Exercise –
The expected answer is every line from the material below that has the word "computer".

-------- Provided entries --------

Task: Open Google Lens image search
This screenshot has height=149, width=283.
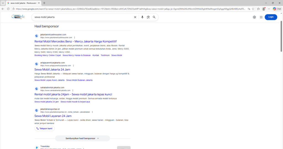Action: 148,17
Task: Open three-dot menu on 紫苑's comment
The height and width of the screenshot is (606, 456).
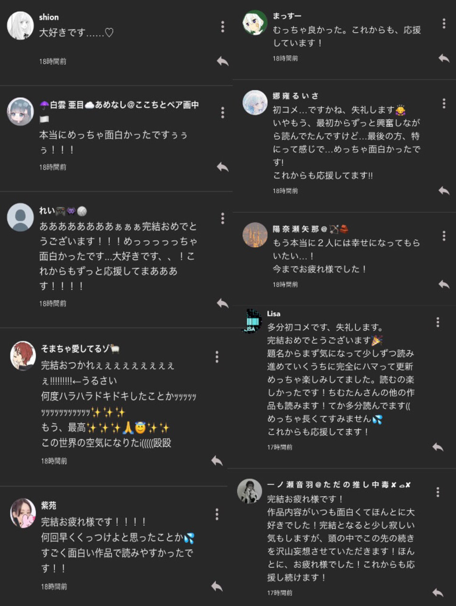Action: pyautogui.click(x=217, y=514)

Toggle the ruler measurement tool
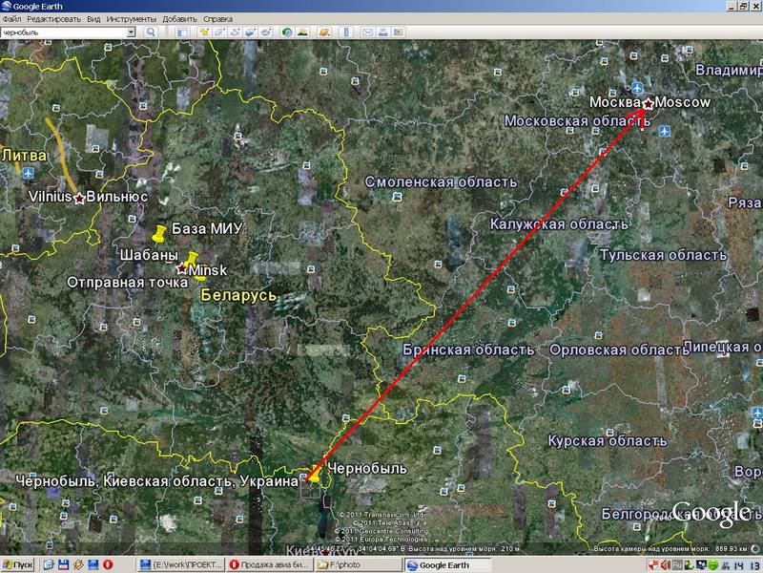pos(345,32)
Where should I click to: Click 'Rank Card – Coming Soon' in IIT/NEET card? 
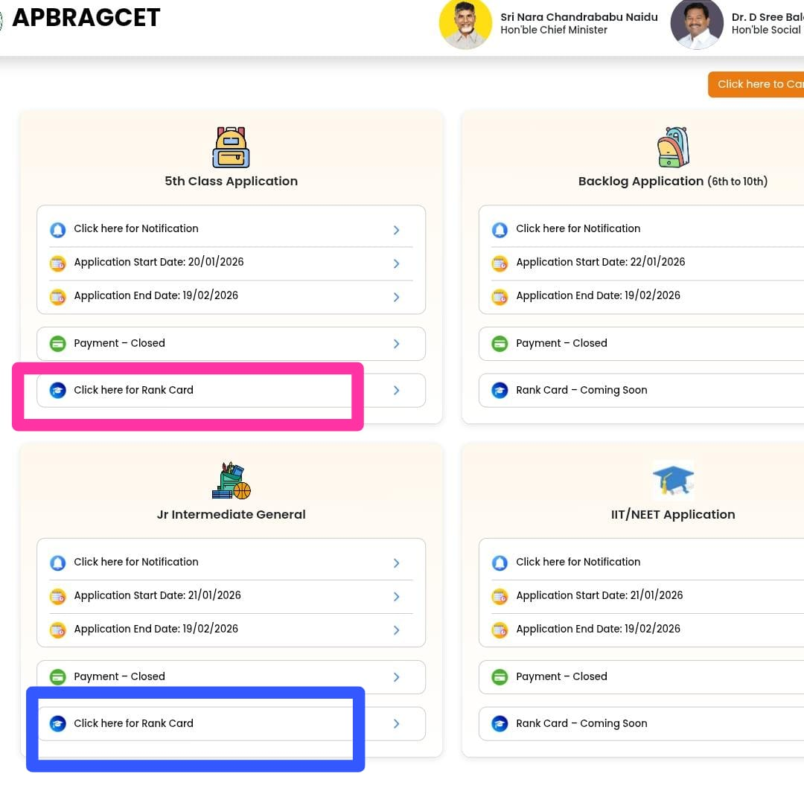point(581,723)
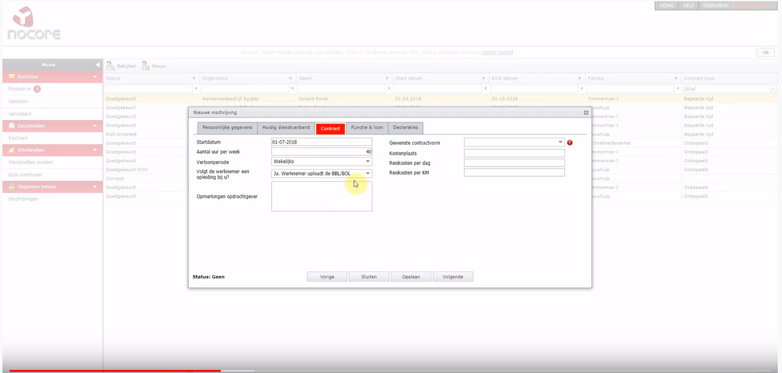The width and height of the screenshot is (782, 373).
Task: Open the Declaraties tab
Action: click(x=405, y=128)
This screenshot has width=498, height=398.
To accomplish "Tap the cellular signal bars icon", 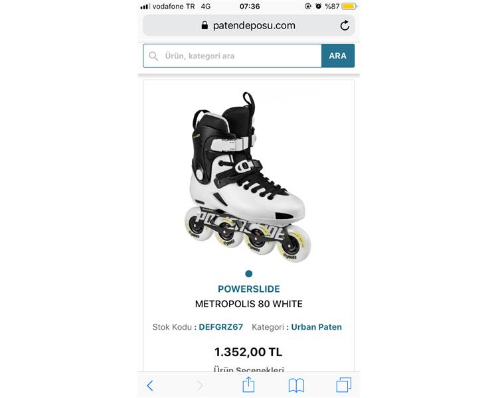I will [145, 6].

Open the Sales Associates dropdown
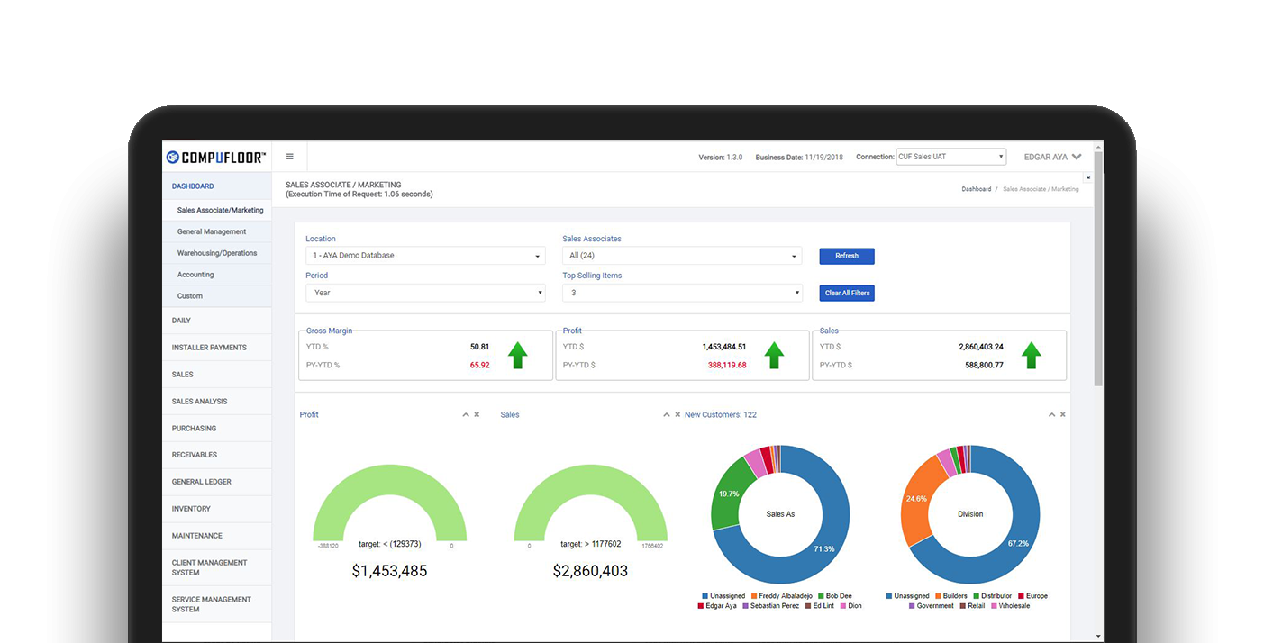(x=682, y=256)
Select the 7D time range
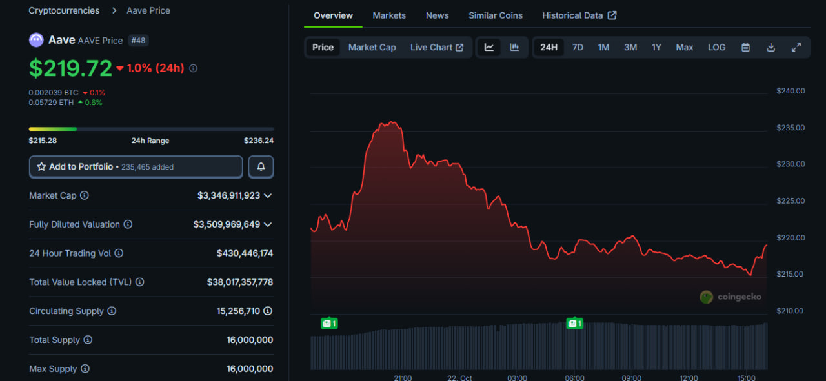Viewport: 826px width, 381px height. pos(578,47)
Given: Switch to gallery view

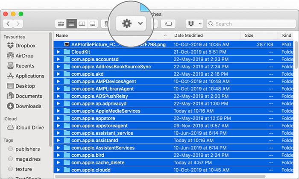Looking at the screenshot, I should click(93, 24).
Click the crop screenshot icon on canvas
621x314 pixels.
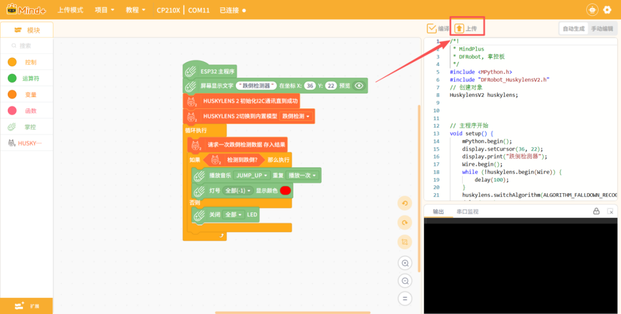coord(404,243)
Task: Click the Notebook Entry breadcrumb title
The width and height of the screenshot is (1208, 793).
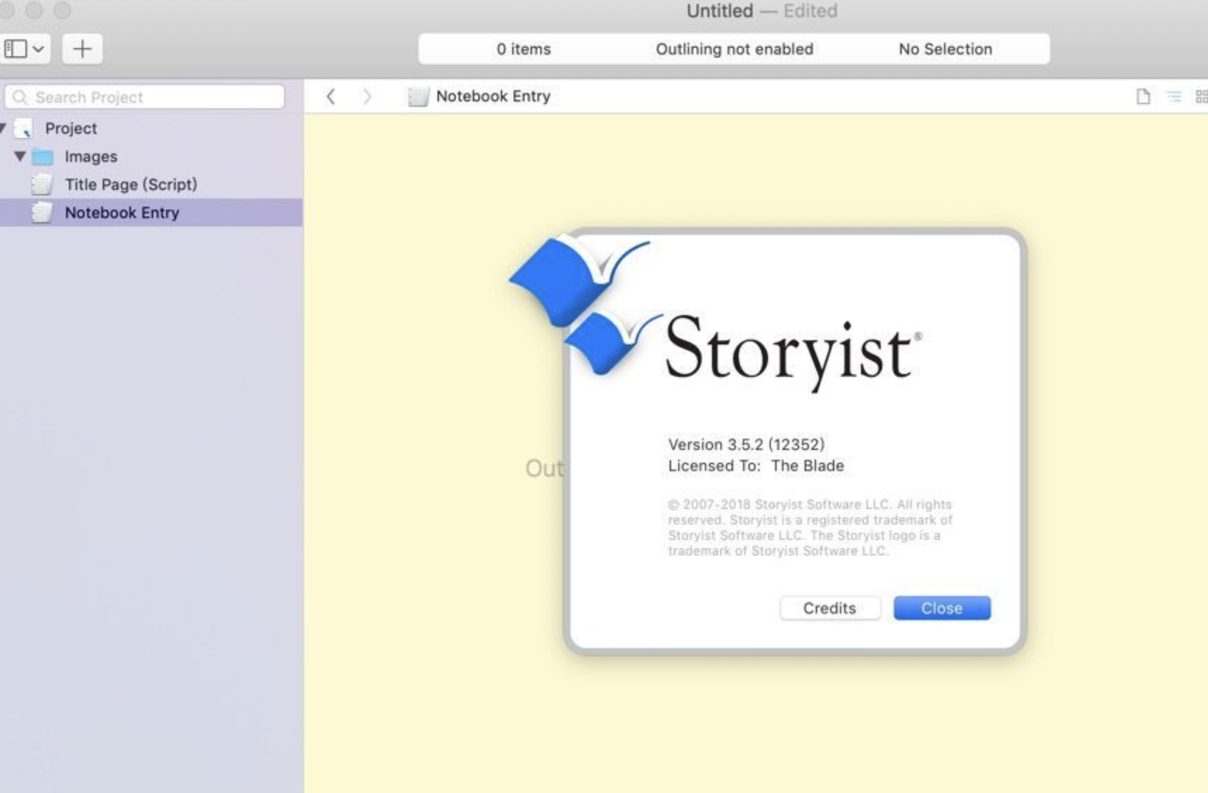Action: 492,96
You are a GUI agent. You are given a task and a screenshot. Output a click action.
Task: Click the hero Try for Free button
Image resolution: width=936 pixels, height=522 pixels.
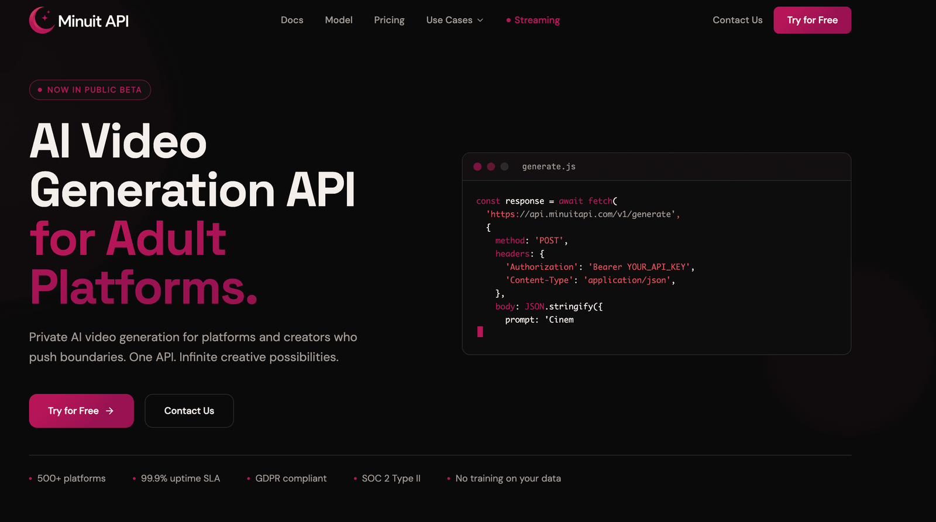81,411
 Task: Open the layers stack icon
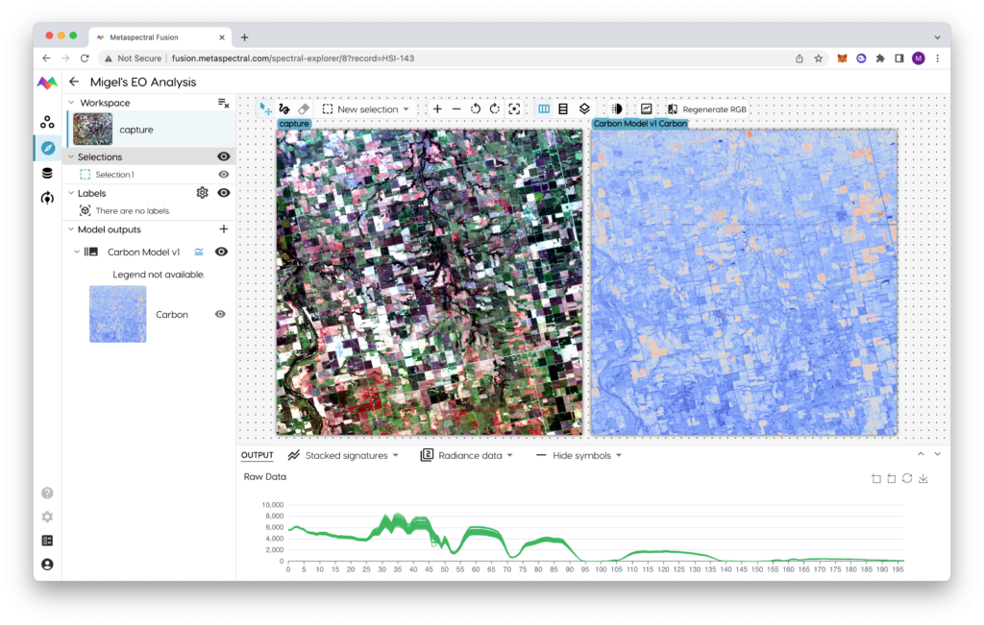point(584,109)
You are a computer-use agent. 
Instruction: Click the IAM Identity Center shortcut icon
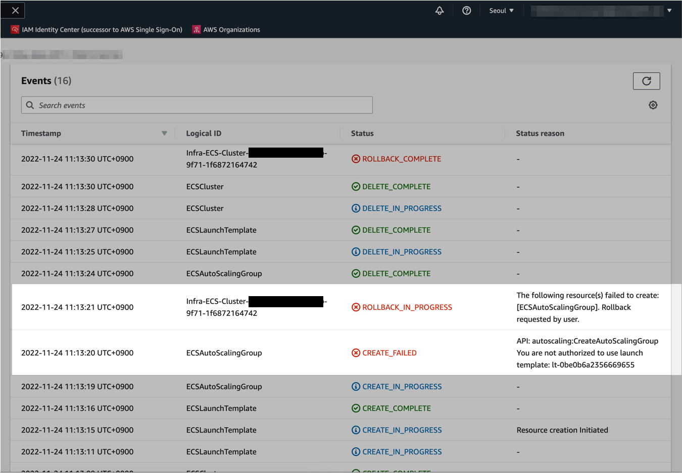click(x=15, y=30)
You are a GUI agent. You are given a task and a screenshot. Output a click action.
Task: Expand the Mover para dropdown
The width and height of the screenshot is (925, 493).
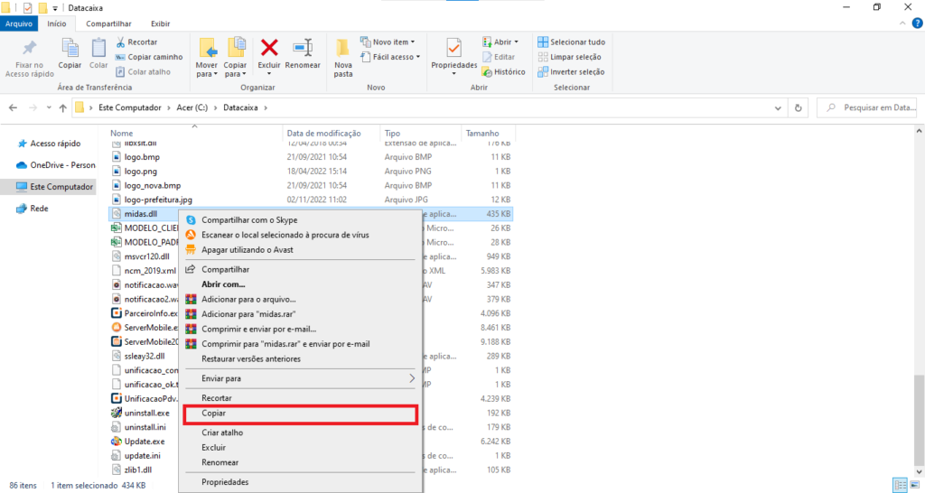[x=207, y=75]
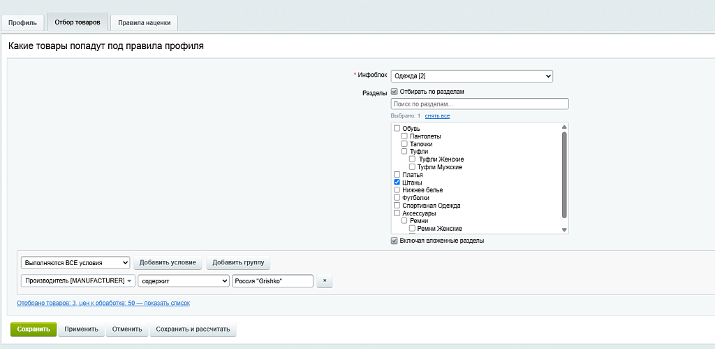Switch to the Профиль tab
715x349 pixels.
tap(23, 23)
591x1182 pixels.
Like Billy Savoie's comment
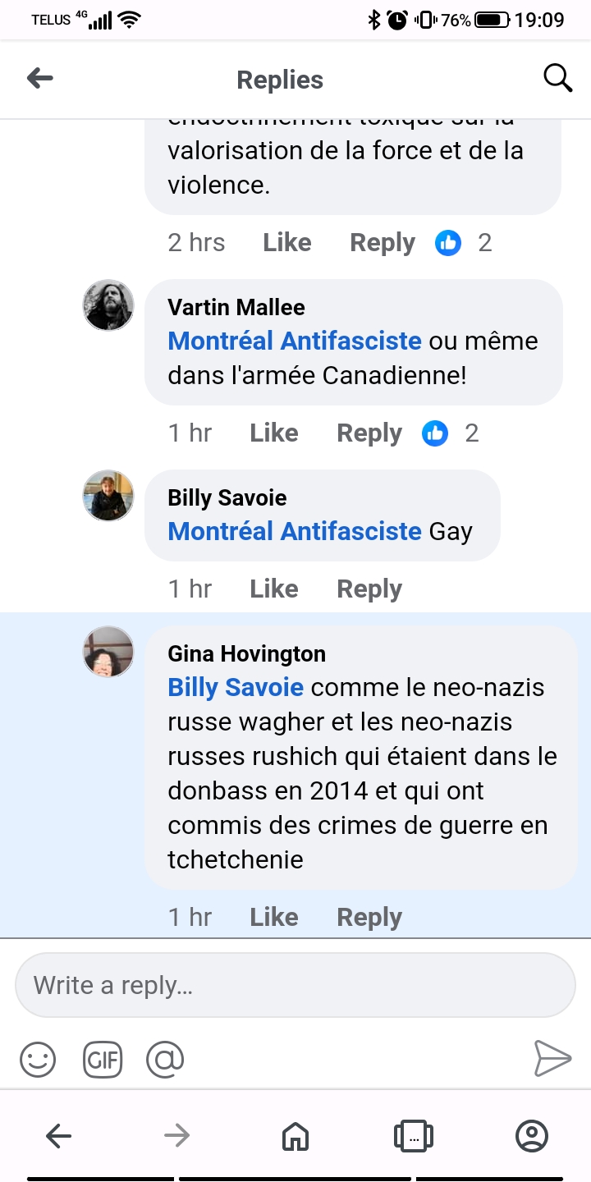pyautogui.click(x=273, y=589)
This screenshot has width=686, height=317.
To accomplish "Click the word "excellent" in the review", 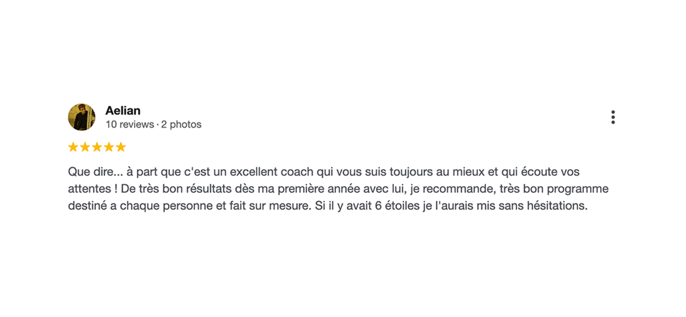I will [x=254, y=172].
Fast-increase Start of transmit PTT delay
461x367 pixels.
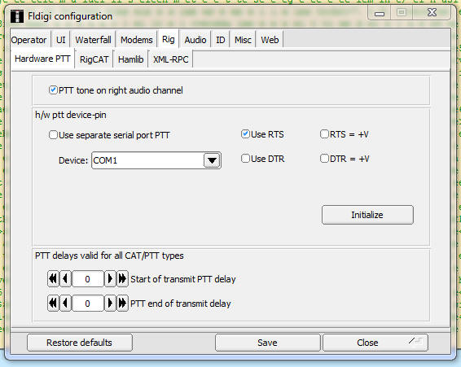pos(122,278)
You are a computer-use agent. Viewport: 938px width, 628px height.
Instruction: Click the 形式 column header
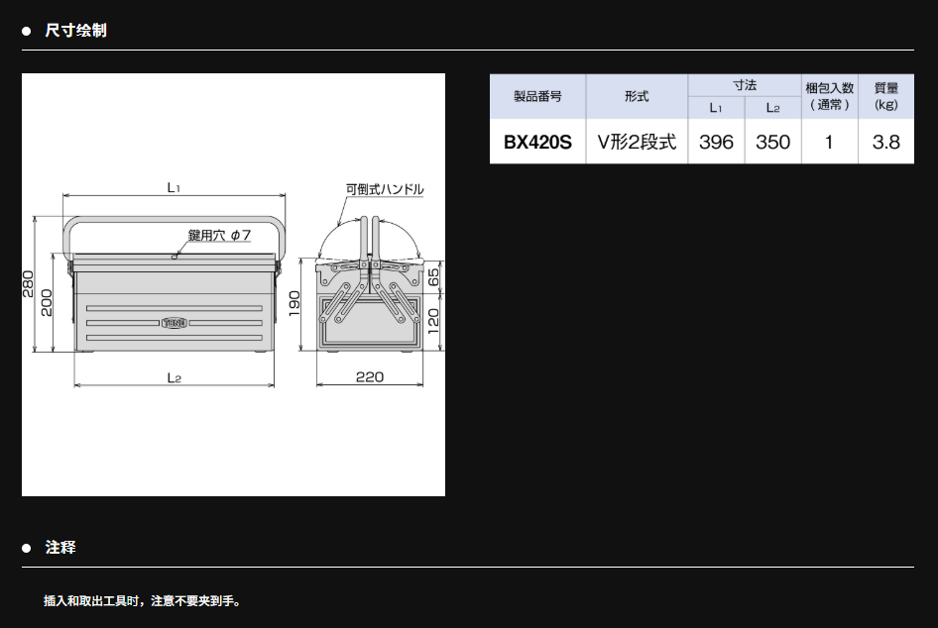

--------

Solution –
You are a computer-use agent. 
You are a computer-use agent. Viewport: 938px width, 628px height.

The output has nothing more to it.